Today, you’re going to learn how to write great fundraising appeals.

1. Tell a Story

Story is embedded into who we are. When I first arrived at Food for the Hungry, our direct mail appeals used vivid stories to drive the reader to take action. Our emails were disconnected from the direct mail appeals and were more fact-based. The writer at our then-agency that handled email appeals had a journalistic background and believed that explaining the situation to people or just informing people of a match was enough to drive a donation. Unfortunately, our email fundraising suffered. After a few months, we took emails in-house and greatly improved our fundraising.

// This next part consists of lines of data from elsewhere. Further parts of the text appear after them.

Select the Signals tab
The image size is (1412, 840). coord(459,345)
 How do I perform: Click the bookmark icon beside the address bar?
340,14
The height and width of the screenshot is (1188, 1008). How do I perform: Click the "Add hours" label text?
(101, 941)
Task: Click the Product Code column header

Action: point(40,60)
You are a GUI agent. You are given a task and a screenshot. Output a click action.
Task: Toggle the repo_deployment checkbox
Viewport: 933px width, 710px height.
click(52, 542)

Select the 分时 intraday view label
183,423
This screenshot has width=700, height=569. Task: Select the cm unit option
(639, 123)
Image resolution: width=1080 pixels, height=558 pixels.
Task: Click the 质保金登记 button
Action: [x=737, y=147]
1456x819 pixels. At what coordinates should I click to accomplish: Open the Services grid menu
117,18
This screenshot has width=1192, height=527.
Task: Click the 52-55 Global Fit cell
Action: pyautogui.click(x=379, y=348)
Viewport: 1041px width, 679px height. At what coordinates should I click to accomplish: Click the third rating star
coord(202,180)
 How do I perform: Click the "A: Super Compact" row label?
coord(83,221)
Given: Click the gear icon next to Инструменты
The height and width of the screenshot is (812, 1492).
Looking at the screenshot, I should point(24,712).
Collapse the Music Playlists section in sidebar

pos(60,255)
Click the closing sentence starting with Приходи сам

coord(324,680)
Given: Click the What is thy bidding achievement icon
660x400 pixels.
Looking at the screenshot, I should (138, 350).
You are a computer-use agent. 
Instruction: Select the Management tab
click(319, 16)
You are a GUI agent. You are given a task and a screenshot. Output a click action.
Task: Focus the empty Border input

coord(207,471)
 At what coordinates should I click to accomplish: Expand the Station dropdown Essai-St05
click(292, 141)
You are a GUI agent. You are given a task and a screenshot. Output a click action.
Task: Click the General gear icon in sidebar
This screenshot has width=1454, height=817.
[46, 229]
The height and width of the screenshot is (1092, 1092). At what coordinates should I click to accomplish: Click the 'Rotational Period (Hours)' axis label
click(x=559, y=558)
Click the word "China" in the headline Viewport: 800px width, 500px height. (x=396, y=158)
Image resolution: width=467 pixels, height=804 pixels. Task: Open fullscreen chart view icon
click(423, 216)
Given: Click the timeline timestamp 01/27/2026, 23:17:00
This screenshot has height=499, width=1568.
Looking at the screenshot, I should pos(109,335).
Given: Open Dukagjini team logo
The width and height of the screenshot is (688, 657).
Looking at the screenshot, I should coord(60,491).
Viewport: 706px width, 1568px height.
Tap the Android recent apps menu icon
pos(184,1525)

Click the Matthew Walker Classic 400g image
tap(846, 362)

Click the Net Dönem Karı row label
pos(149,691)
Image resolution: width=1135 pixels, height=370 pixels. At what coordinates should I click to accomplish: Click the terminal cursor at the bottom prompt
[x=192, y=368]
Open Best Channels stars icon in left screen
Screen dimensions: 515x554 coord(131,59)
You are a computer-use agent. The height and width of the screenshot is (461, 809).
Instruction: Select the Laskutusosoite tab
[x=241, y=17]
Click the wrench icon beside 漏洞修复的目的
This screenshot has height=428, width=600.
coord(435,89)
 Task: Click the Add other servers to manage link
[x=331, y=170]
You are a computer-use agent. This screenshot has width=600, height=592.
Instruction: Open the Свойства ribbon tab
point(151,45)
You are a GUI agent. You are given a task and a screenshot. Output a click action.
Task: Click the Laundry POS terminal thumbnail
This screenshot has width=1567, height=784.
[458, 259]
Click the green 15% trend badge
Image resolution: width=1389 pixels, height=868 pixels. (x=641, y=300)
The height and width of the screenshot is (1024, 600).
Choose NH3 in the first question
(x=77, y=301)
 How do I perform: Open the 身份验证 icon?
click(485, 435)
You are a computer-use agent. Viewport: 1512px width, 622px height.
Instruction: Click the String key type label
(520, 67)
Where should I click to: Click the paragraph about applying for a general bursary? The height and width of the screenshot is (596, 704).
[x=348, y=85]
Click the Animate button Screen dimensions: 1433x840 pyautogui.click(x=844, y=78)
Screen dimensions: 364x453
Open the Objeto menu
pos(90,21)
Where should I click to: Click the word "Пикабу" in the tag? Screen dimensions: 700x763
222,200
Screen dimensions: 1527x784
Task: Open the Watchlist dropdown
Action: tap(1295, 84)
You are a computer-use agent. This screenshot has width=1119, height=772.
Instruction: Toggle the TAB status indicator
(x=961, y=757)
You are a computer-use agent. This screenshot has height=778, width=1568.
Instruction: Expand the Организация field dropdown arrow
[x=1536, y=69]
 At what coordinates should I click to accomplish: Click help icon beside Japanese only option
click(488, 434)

Telling the story of a beneficiary before, during, and after your organization helped paints a picture for the reader that any other explanation cannot. Let’s look at an example from an appeal for a Bible translation nonprofit organization:

Eugene is a Korean-American Bible translator working in a country that’s closed to Christian missionaries. Eugene is passionately committed to getting translated Scripture into the hands of the people who need it. “My greatest challenge,” Eugene says, “was that I could not find an effective method of distributing the Scripture I was translating.”

He produced microSD cards for use on mobile phones, but couldn’t safely distribute enough of them. A local video store owner even agreed to sell DVDs, but Eugene couldn’t advertise them publicly. Then he decided to post the Scripture videos he produced on Facebook. However, they prompted so many negative, discouraging comments that Eugene was poised to remove them altogether.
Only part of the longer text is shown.